Mi permetto di traslare questo concetto così ben espresso dalla Vegetti Finzi anche alla donna ed alla rappresentazione di madre che fa di se stessa prima che il proprio figlio venga al mondo. Ogni madre pensa che farà o non farà determinate cose, che non compirà determinati errori, che sarà in grado di parlare, gestire e contenere l’angoscia del proprio figlio….ma la verità è che la madre “del giorno” (quella reale) è molto diversa dalla madre “della notte” (quella che ha immaginato e desiderato essere). La madre del giorno è la madre che ha paura, quella che ha tanti punti interrogativi sopra la testa ma che, proprio per questo, si adopera per cercare di crescere. La madre del giorno può essere stanca e sporca, può anche piangere e avere paura di non farcela; la madre del giorno può perdersi a giocare con il proprio figlio dimenticandosi di pulire e cucinare, la madre del giorno non arriva puntuale perché si ferma ad osservare una coccinella con il proprio bambino e sicuramente scorderà le calzine antiscivolo. In tutto questo però la madre del giorno si sentirà spesso inadeguata, sbagliata ed impacciata, idealizzerà le altre maternità chiedendosi come mai a lei non riesca tutto semplice, al profumo di borotalco; cercherà di appartenere a questo o a quel gruppo, userà il ciuccio per placare i primi pianti del bambino una volta rientrata dall’ospedale ma poi, cercherà di toglierlo, perché mamme pro allattamento le diranno che il ciuccio, oltre ad interferire con la poppata, “serve al genitore e non al bambino” (facendola sentire in colpa). Poi la madre del giorno proverà i pannolini lavabili, peraltro trovandoli scomodi ma fingerà di usarli nei gruppi di mamme ambientaliste. La mamma del giorno si vergognerà di comprare qualche omogeneizzato per paura delle aggressioni, perché nei blog esistono solo le mamme “della notte”, quelle perfette che fanno tutto in casa. Se la madre del giorno non avrà una ring o una pouch sarà certamente una madre a basso contatto, per non parlare delle madri di serie “B” o “C” che non hanno partorito per via vaginale o nella propria abitazione facendo una nascita Lotus.
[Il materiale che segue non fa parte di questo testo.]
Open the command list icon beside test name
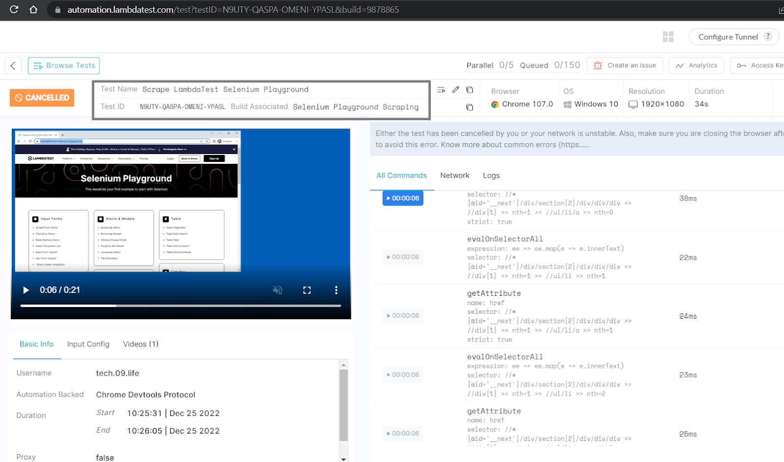 coord(441,89)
 “L’erba del vicino è sempre più verde”,  così pronuncia il detto; l’esperienza mi ha insegnato che “le maternità altrui sono sempre più semplici”. La verità è che la maternità è tanto meravigliosa quanto complessa e spaventevole. Una madre non va giudicata né lasciata sola. In ogni maternità possiamo trovarne un po’ della nostra, la storia del mondo si ripete in ogni pancione in un mistero infinito di cui sarebbe opportuno diventare responsabili portando messaggi positivi e di sostegno. Sono stanca di vedere lacrime sul viso delle madri; la maternità può fare anche piangere ma il vero nodo da sciogliere è il gap tra ciò che immaginiamo della maternità e ciò che la maternità è realmente.
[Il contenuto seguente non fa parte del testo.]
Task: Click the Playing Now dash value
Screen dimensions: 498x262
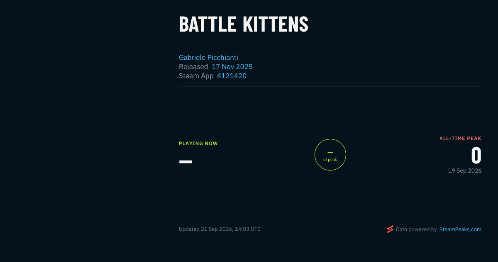Action: tap(186, 161)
A tutte le mamme che leggono vorrei dire: “quando avete dei dubbi su ciò che state facendo, quando rabbia e tristezza prendono il sopravvento, mettetevi per terra con vostro figlio, giocate con lui, guardatelo negli occhi, parlategli a bassa voce e richiamate la sua attenzione, poi stringetelo e baciatelo come se fosse la prima volta che lo incontrate e la prima volta che realizzate di essere madri; in questi gesti troverete le risposte a tutte le domande, quelle risposte che nessun altro può darvi.
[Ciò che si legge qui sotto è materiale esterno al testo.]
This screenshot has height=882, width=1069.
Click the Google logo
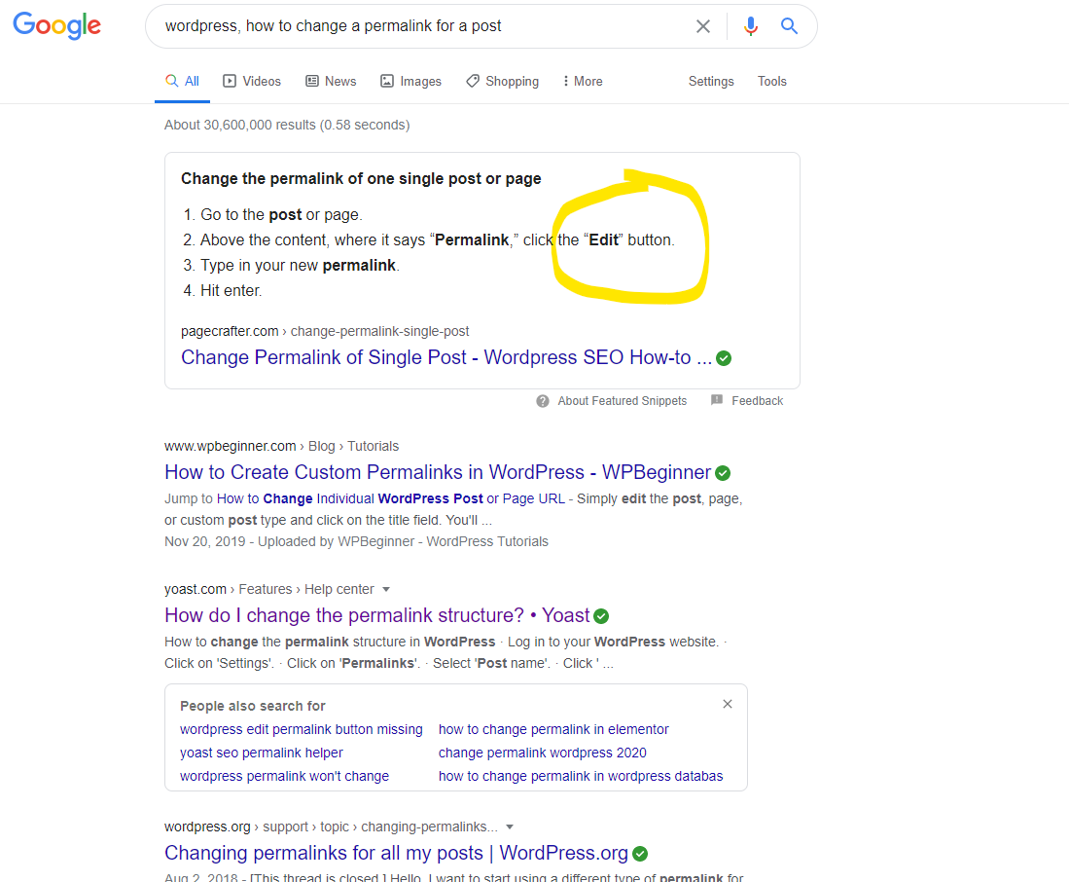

Alcuni grandi atleti dicono che dalle partite vinte non hanno imparato nulla, mentre dagli insuccessi hanno ricavato quegli insegnamenti che li hanno resi successivamente campioni. Non ho mai conosciuto madri perfette (fortunatamente) ma posso dire di aver conosciuto donne grandiose, che tra lacrime, ironia, rabbia e sorrisi sono diventate capaci di integrare ed accettare il “giorno” e la “notte” che portavano dentro.

A tutte le mamme e ai loro figli, buona vita!